Can I shrink this big ole nodule? If I can do that, half my problem (the sheer size of it) diminishes as well.
And if I can shrink it, can I normalize those irregular Hurthle cells, too, while I’m at it?
Not 2 minutes into my Google search, the Universe gives me a powerful ally: Dr. Bernie Siegel (or just Bernie, as he prefers it).
Bernie's book, “Love, Medicine and Miracles,” is subtitled “Lessons Learned About Self-Healing from a Surgeon’s Experience with Exceptional Patients.”
A Western doctor talking about “self-healing”? I like it already.
And not another 2 minutes after that, my brother returns my earlier call so I can update him on my situation. Bill has bravely and brilliantly dealt with MS with a combination of medication, meditation, biofeedback and diet. He has actually reversed lesions in his brain. That never happens.

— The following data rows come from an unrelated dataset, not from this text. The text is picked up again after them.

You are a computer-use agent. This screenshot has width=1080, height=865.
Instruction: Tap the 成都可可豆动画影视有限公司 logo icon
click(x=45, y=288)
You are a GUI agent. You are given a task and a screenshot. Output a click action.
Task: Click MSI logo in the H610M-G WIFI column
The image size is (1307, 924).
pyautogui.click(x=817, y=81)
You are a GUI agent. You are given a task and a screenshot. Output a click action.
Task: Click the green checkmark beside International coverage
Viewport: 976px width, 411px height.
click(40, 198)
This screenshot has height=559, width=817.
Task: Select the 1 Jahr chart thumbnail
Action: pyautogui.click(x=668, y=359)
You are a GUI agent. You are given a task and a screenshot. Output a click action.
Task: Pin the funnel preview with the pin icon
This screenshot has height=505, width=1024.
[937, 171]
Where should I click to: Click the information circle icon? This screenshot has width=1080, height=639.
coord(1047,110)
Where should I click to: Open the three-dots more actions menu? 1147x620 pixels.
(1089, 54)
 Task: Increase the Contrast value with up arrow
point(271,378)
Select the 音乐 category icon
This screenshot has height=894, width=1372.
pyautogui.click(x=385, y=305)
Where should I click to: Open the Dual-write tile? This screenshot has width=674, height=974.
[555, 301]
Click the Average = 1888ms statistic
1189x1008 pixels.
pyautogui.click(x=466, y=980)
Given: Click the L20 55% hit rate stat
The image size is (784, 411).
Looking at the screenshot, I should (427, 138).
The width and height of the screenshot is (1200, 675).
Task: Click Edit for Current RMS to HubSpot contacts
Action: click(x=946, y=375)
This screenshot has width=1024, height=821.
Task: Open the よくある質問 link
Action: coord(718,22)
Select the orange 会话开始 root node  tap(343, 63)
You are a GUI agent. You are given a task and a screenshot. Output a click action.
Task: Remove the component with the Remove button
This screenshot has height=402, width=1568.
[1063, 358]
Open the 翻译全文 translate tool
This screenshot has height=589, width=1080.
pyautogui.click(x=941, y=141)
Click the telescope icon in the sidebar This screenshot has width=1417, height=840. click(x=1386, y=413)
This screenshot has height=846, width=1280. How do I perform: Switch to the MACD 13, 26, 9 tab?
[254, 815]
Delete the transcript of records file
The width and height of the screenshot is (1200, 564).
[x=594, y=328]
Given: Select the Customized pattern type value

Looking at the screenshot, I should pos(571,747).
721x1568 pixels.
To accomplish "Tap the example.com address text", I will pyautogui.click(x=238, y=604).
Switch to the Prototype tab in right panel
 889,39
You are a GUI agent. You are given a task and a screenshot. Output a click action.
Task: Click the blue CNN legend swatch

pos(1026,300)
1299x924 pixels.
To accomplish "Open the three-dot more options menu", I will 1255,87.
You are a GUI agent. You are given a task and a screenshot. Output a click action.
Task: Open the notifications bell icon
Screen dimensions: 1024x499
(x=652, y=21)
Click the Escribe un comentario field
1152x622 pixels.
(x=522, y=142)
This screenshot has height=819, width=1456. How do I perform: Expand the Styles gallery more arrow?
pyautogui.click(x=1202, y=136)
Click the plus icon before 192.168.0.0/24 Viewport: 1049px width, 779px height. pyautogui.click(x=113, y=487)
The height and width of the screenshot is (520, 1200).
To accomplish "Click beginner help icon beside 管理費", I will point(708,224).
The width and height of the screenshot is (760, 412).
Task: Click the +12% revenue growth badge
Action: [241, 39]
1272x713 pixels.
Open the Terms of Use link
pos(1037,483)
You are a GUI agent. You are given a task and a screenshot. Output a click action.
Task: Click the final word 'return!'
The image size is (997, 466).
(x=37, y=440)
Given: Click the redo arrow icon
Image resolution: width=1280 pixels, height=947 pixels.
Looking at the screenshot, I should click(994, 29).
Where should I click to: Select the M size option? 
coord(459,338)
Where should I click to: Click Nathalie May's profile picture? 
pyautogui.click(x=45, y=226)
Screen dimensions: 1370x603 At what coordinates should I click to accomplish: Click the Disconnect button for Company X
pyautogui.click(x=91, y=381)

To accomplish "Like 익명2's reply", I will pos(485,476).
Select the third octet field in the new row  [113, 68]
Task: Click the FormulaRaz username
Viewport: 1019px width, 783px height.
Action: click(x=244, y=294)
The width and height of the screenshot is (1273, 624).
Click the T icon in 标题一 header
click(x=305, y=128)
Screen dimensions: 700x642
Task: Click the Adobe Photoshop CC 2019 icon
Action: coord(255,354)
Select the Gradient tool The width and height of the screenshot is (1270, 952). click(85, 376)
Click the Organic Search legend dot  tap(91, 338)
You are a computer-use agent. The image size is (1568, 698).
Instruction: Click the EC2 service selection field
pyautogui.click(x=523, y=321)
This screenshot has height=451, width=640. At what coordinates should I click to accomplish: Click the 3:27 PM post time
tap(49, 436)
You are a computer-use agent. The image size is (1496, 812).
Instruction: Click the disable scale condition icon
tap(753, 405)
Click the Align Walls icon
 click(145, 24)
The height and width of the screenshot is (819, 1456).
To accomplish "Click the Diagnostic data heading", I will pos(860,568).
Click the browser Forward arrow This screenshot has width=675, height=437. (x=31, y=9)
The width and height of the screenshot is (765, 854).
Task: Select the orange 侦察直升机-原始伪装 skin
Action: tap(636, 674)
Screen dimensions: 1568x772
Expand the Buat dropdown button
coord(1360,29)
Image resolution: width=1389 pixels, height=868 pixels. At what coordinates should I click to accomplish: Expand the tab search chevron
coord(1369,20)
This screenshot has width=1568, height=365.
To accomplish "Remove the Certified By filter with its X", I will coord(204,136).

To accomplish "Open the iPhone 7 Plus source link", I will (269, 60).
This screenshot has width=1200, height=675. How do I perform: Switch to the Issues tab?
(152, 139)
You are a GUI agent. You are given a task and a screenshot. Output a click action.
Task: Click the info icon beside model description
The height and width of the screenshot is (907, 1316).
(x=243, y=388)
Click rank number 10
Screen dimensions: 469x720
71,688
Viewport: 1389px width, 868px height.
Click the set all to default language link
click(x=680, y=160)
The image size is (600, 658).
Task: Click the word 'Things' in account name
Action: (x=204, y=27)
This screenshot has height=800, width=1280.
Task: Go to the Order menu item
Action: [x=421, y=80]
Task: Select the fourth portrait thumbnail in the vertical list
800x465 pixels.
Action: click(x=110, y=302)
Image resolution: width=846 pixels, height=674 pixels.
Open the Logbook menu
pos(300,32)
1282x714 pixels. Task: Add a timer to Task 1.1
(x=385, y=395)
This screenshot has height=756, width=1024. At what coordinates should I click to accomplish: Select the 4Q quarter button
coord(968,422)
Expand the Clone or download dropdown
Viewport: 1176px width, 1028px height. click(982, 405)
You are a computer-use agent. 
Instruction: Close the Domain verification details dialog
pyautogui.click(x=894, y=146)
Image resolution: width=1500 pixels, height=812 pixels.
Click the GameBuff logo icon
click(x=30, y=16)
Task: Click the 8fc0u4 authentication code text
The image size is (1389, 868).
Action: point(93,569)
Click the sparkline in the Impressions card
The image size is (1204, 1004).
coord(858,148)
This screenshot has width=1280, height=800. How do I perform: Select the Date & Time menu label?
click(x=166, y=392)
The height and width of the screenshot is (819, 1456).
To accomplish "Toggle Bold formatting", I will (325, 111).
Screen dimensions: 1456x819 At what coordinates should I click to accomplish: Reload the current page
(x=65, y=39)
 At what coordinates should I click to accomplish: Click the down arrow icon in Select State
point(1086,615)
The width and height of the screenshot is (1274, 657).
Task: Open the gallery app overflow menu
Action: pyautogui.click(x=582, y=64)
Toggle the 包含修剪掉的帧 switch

I tell him my good news: that the cancer chance for my nodule is low (15-20%), that all my tests for thyroid function are normal. I tell him I’m not rushing to take it out.
I ask Bill if there are any books I should read. This is the first time I’ve been “sick.” He is a law professor who is incredibly thorough about everything and a very, very deep thinker (I say he is an oil well, I am an oil spill).
Guess his first recommendation. Yup.
Though Bernie is a surgeon, he doesn’t feel like his major job is cutting (for anyone who knows a surgeon, this is pretty extraordinary).
Bernie believes that -
We …”can change the body by dealing with how we feel.”
“...emotional growth toward greater self-acceptance and fulfillment helps keep the immune system strong.”
“...most self-induced cures don’t get into the medical literature.”
Illness “can allow a person to take time off to reflect, meditate, and chart a new course.”
(All bolding is mine).
And lastly, he suggests we ask the $64 question:
Why did you need this illness?
There is no blame in his question, no fault implied.
So - if you are not well – in ways minor or major – I ask you what I am asking myself:
Why did you need this illness?
Doctor my eyes
Cannot see the sky
Is this the prize for having learned how not to cry?